I have no problem with lab results being directly available to patients. The real issue here is whether it makes any substantial improvement in a patient’s care. Because the patients in our area call for lab results no matter what they have been told, there is little chance of an abnormal lab result moldering about for any length of time, thereby allowing some bad lab result to cause harm at some later date.
In our rural practice, the local hospital has for years offered a panel of standard tests to area residents for a flat fee. Patients go to “wellness days” for testing, the results are faxed to our office or patients make an appointment and bring the test results to our clinic for review with a practitioner. We know the tests would likely be paid for were they part of a physical examination or the patient had a condition which indicated a given lab test were needed, but our patients continue to go to the hospital for their tests and pay for them out of their own pockets. The hospital is happy. These lab tests are a cash cow for the hospital. Not a lot different than patients in many areas who pay a substantial fee for itinerant caratid untrasounds, ultrasounds which any physician would have to repeat if the patients brought abnormal itinerant results to the office.
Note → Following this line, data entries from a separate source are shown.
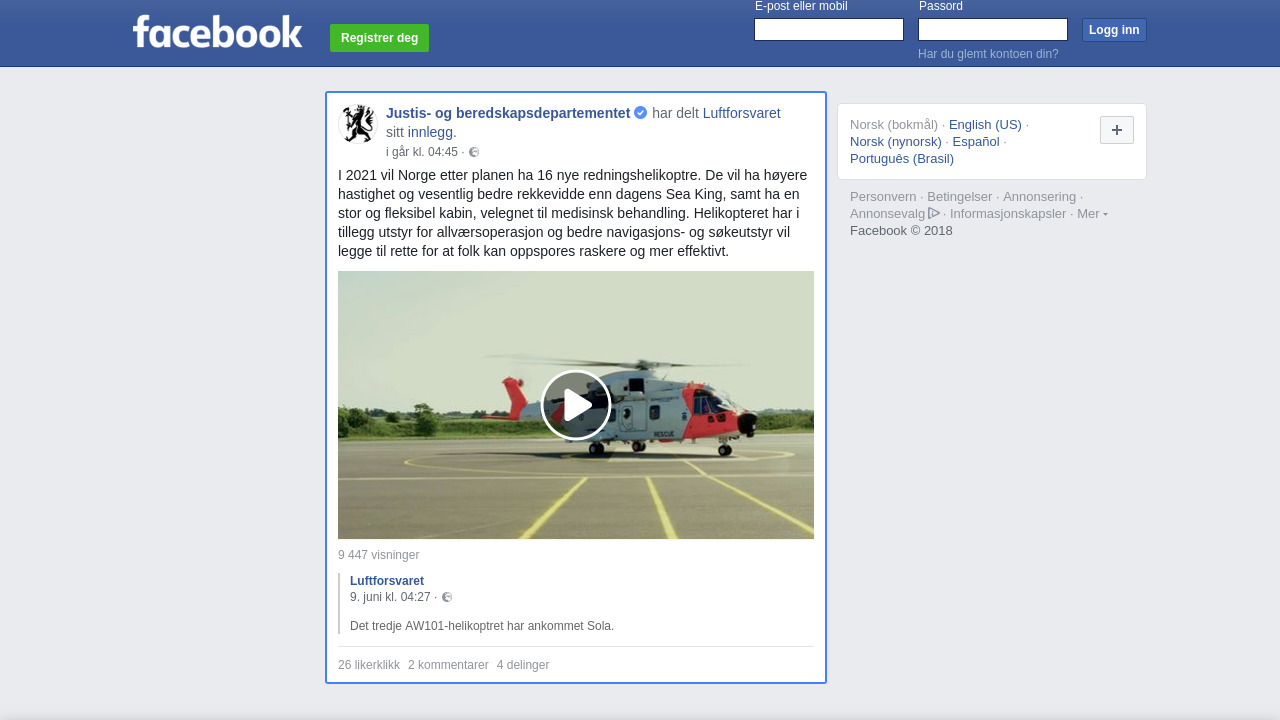Click the AdChoices triangle icon

(x=934, y=213)
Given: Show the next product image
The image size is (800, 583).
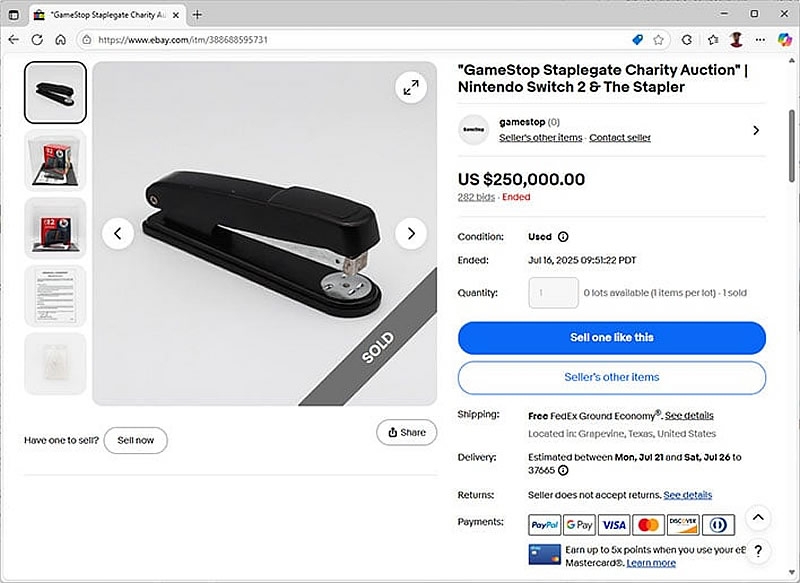Looking at the screenshot, I should pyautogui.click(x=411, y=233).
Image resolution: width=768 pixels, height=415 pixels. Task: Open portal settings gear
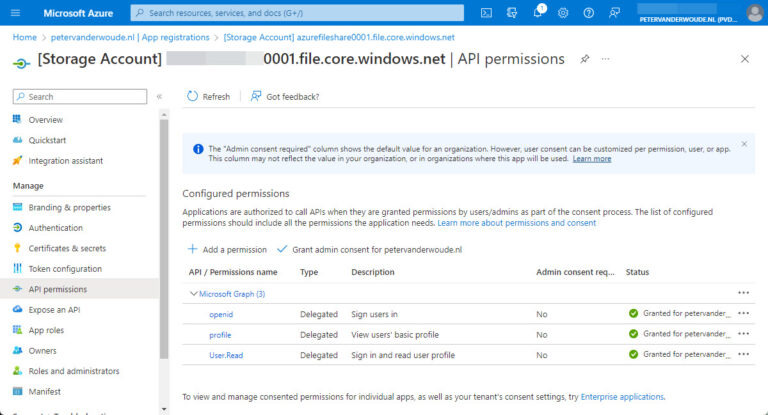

So, right in sync with the notion that patients should have immediate access to their lab test results, “wellness days” puts such results right in the hands of the patients. Notice that most patients still go to their practitioners for a review of the tests—even when they are normal.
Sure, patients can find a lot of information about their labs on the internet. However, patients often don’t realize that even if they can find the “normal” range for lab tests on the internet, that doesn’t mean the “high” or “low” on their own tests requires that anything be done. Practitioners know which lab results glaringly marked with a raucous “H” (high) require immediate attention and which results one-tenth out of normal range need only “mindful” watching.
Practitioners also know which lab tests are more important than others. The usefulness of common lab tests can be a hot topic of debate among professional organizations. For example, see the National Academy of Hypothyroidism on the usefulness of the TSH test.
So once again, we have impending government regulation which forces laboratories and practitioners to come up with some kind of computer software to make patient lab tests directly available for patient review. And you can guess who pays for this. Far cheaper to have local “wellness days.”
The people like the writer of this article think patients access to lab tests is a great idea. Everyone should have access to their personal health data. But does having access to lab results on the lab site really help patients in any substantial way?
The patient will likely make an appointment to review the labs with the practitioner anyway, because after all, those labs are part of a big picture which should probably include a practitioner overview.
THAT is the perspective regulation mongers can’t comprehend.